* [Письменное задание]:
Выпишите дословно из текста о ночной поездке к дипломатам фрагмент от слов «Можно себе представить все» до слов «сопровождавшим меня придворным.» включительно.

* [Текст для чтения]:
Самая неприятная и самая комическая из этих церемоний выпала на мою долю. Она состояла в том, чтобы тотчас же после родов императрицы торжественно довести об этом до сведения дипломатического корпуса. Я особенно напираю на это обстоятельство не потому, что я лично в нем участвовал, а чтобы дать картину тех деспотических приемов, которые входили тогда в систему правления. Полночь миновала, когда я выехал из Зимнего дворца в карете о семи зеркальных стеклах, отправляясь в одну из самых холодных экскурсий, какие только можно себе представить, и которая могла иметь смертельный исход для всякого другого, обладающего менее железным здоровьем, чем я. В это время ночи все парадные подъезды оказались запертыми и, несмотря на важность моей миссии, не было никакой надежды проникнуть ни в один из них без значительной потери времени. Но это была еще меньшая из бед. Надо было, вообще, добиться открытия ворот, а между тем швейцары при виде придворной ливреи трусили и отвечали чрез слуховые окошечки, что все в доме спят. Приходилось им объявлять, что я приехал по Высочайшему повелению и что мне нужно видеть самого хозяина дома. «Но все спят!» — «Что ж такое, разбудите от моего имени камердинера и скажите ему, что я должен с ним переговорить». — «Но он спит в гардеробной Его Превосходительства». — «Делайте то, что я вам говорю!» Тогда только швейцар отправлялся, чтобы исполнить мое поручение и разбудить камердинера. А там происходил внутренний совет. Будить или не будить Его Превосходительство? А что если его хотят арестовать! Наконец, камердинер одевался и спускался, дрожа от страха, чтобы сказать, что Его Превосходительство спят и что он не может принять на себя ответственности их разбудить. «Я приехал по приказанию императора и требую от вас, чтобы вы сказали Его Превосходительству, что я иду к нему». Дрожащий камердинер удалялся. В этом роде происходили все мои посещения; но в двух случаях посланники безусловно отказались меня принять, извиняясь нездоровьем. Остальные приняли меня или в горделивой позе, или же крайне смущенные, и каждый раз лишь после продолжительного ожидания в приемной. Более счастливыми оказались те, к которым я попал лишь на следующее утро, ибо мое путешествие было очень продолжительным, и я вернулся в Зимний дворец лишь между десятью и одиннадцатью часами утра, чтобы доложить государю об исполнении моего поручения.

Можно себе представить все то, что было бы сказано о моей ночной экспедиции, если бы вообще кто-нибудь осмелился рассуждать. Что же касается меня, то я утешался надеждой, что император, которому я с полною откровенностью доложил о всех встреченных мною затруднениях, по крайней мере выведет из них заключение, о чувствах внушаемых им людям. Я при этом постарался скрыть от него смешные стороны моей поездки: эти иностранцы лакеи, умирающие от страха, и эти полураздетые дипломаты, а также мое скомпрометированное достоинство и ужасный холод, который пришлось перенести мне и другим сопровождавшим меня придворным.

* [Предоставленные материалы]:
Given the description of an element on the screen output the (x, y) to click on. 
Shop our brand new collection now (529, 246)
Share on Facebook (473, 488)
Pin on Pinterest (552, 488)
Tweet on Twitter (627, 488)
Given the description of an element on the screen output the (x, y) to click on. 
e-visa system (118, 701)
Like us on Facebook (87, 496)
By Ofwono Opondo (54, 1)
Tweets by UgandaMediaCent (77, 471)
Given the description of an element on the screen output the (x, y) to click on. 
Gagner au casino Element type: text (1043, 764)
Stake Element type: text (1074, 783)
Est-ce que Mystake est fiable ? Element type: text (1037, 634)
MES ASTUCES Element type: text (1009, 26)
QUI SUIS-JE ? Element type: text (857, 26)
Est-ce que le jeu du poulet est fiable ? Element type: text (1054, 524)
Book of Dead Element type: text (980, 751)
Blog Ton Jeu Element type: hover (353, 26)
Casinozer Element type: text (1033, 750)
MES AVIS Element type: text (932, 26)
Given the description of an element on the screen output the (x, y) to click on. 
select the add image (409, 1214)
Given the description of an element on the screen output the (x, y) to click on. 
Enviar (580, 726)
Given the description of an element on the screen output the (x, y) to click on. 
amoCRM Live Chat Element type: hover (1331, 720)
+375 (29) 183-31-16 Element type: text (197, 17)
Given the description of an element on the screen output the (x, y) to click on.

* [Ответ на задание]:
Можно себе представить все то, что было бы сказано о моей ночной экспедиции, если бы вообще кто-нибудь осмелился рассуждать. Что же касается меня, то я утешался надеждой, что император, которому я с полною откровенностью доложил о всех встреченных мною затруднениях, по крайней мере выведет из них заключение, о чувствах внушаемых им людям. Я при этом постарался скрыть от него смешные стороны моей поездки: эти иностранцы лакеи, умирающие от страха, и эти полураздетые дипломаты, а также мое скомпрометированное достоинство и ужасный холод, который пришлось перенести мне и другим сопровождавшим меня придворным.